İkra etiketine sahip kayıtlar gösteriliyor. Tüm kayıtları göster
İkra etiketine sahip kayıtlar gösteriliyor. Tüm kayıtları göster

1 Haziran 2022 Çarşamba

Ya Altı Üstü Bir Resim Deyip Geçseydim...

Öncesi...


Rabbim beni kesinlikle seviyor...

Son ana kadar farkında bile değildim ve bugüne kadar hiç merak etmezdim ki gözüme bile çarpmazdı.

Ama kısmetin böylesi işte...

Dün akşam bu yazının fotoğraflarını yeniden sıralı olarak yüklemek üzere bloga girdiğimde gördüm ki toplam yazı rakamım 999'du. Bu o kadar şahane bir an ki... Bininci yazım olağanüstü bir rastlantı olmanın yanı sıra, tüm iyilik meleklerinin el ele vererek, üstelik bana hiç çaktırmadan yaptıkları bir organizasyon da sanki.
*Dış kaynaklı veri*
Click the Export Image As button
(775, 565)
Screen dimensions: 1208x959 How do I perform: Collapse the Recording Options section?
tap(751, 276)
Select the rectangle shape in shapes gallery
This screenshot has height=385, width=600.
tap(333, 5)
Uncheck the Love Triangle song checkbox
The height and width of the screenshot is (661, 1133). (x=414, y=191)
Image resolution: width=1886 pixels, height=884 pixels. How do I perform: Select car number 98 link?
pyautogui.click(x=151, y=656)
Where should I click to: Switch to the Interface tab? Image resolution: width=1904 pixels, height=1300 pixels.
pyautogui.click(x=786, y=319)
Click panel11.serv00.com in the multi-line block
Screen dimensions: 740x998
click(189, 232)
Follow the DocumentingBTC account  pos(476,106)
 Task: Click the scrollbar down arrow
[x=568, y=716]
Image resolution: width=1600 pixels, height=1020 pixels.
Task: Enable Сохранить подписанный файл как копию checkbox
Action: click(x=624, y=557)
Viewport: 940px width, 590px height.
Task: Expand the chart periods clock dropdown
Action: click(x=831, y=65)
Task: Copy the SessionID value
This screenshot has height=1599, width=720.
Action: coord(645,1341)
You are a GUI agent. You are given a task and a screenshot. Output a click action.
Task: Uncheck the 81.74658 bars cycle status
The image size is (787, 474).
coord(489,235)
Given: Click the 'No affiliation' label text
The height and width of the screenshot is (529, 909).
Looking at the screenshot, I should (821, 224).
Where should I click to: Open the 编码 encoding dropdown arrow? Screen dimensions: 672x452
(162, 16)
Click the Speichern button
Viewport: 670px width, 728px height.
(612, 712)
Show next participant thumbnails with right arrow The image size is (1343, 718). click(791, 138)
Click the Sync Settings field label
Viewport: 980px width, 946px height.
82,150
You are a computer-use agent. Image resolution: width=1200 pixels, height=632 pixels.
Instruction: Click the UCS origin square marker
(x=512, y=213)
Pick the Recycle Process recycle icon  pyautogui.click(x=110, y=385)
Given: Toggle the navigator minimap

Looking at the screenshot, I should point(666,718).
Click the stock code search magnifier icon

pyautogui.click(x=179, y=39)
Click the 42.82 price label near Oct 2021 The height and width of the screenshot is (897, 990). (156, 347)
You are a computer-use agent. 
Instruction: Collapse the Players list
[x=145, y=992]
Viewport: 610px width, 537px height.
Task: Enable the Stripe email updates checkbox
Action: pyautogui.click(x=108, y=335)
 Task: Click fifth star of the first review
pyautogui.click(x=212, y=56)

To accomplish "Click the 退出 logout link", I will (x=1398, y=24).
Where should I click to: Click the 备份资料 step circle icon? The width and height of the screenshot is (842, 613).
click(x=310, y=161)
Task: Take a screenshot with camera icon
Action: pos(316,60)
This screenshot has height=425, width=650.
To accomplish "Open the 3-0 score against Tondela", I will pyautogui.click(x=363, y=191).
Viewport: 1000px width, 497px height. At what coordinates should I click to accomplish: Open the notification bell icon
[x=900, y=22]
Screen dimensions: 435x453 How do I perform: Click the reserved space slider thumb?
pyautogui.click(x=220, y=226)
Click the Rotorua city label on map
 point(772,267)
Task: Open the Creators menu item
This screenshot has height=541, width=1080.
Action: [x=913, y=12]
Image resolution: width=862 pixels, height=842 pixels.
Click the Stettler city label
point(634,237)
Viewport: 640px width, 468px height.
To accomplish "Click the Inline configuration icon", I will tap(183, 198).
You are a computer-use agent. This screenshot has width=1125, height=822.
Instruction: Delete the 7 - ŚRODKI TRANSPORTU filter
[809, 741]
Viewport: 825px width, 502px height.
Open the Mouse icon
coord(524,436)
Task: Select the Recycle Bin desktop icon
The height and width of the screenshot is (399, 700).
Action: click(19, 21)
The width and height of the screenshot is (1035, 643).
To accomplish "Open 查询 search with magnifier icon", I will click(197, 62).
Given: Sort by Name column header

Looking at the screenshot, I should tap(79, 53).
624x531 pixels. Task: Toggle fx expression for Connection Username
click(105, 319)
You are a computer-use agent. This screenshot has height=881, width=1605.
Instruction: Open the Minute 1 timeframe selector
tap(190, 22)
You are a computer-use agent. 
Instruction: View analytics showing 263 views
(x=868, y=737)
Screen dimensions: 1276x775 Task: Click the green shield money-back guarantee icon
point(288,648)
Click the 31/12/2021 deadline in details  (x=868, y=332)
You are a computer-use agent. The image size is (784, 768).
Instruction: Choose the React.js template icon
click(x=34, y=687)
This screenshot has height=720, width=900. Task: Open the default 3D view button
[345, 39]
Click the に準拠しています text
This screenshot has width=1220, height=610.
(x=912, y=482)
Çocuk sevinçlerim ayakta ve bu sürprizden kaynaklı mutluluğa ise paha biçemiyorum.

İlk fotoğraf köye ilk girişimizde bizi ne kadar üzmüştü oysa. Okulu o halde görmek heyecan veren hikâyenin yıkımıydı sanki. Ama sonrasında müdür beyin odasında bu işlemin okulu özellikle depreme karşı daha sağlamlaştırmak, güçlendirmek adına olduğunu öğrenmek bir anda cansuyu olmuştu. Yenileme biter bitmez yuvaya dönülecekti ki bunun önümüzdeki ders yılına yetişeceğini düşünmekteyim an itibariyle.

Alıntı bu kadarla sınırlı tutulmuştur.